The following Data Pump options determine which parts of a dump file set should be compressed:
- ALL – Enables compression for the entire export operation.
- DATA-ONLY – Results in all data being written to the dump file in compressed format.
- METADATA-ONLY – Results in all metadata being written to the dump file in compressed format. This is the default.
- NONE – Disables compression for the entire export operation.
Data Pump compression is an inline operation, so the reduced dump file size means a significant savings in disk space. Unlike operating system or file system compression utilities, Data Pump compression is fully inline on the import side as well, so there is no need to decompress a dump file before importing it. The compressed dump file sets are automatically decompressed during import without any additional steps by the Database Administrator.
An expdp command-line option for Oracle Data Pump Export can control the degree of compression used (BASIC, LOW, MEDIUM or HIGH) for an Oracle Data Pump dump file – the same options can be specified to the PL/SQL DBMS_DATAPUMP package.
The higher the degree of compression, the higher the latency incurred but the better compression ratio achieved. That is, the HIGH option will likely incur more overhead, but should compress the data better. These options enable the DBA to trade off time spent compressing data against the size of the Oracle Data Pump dump file.
Compression can really improve performance of data pump operations whenever the export or import is IO-bound. This is often the case when transferring over a dblink using the NETWORK_LINK parameter (a 10GB Ethernet is limited to 4TB/hr maximum – although we have seen customers move 6TB/hr over such a network by applying compression).
IO can also be the bottleneck when using high degrees of PARALLEL over a limited number of spindles or IO controllers. Data pump is built to use all the hardware you can throw at it, and performance is all about removing bottlenecks.

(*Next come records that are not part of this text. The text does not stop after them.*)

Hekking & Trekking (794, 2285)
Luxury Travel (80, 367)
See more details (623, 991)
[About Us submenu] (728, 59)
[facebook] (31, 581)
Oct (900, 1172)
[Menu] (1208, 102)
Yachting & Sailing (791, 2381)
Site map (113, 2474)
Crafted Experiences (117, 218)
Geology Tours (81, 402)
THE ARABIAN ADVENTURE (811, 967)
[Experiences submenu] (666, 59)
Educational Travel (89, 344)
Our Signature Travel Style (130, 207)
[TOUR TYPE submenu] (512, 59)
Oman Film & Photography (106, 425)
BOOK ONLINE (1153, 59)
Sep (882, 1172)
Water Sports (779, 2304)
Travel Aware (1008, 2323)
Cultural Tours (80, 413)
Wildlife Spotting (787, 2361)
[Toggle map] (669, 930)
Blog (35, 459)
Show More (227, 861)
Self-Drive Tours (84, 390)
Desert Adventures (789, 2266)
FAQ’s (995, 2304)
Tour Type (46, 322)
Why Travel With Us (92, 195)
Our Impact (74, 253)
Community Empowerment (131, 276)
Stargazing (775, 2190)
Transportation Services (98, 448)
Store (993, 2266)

Compression can really help performance because it can apply CPU to reduce IO when IO is the bottleneck, which is so often the case.
The reduction in dump file size will vary based on data types and other factors.
Note that when importing using Data Pump, the CREATE TABLE statements will have compression clauses that match the definition in the export file. If a compression clause is missing, then the table inherits the COMPRESSION attributes of the tablespace where the table is stored. When Data Pump loads a table, the metadata for the table determines whether the data being loaded is compressed for the table. It does not matter whether the data was compressed in the export database. All that matters is the compression characteristics of the table in the import database.
If you have not thought about how compression can help your backup storage requirements it is probably worth some time to look into it, but as usual, it is always best to test on your systems with your data.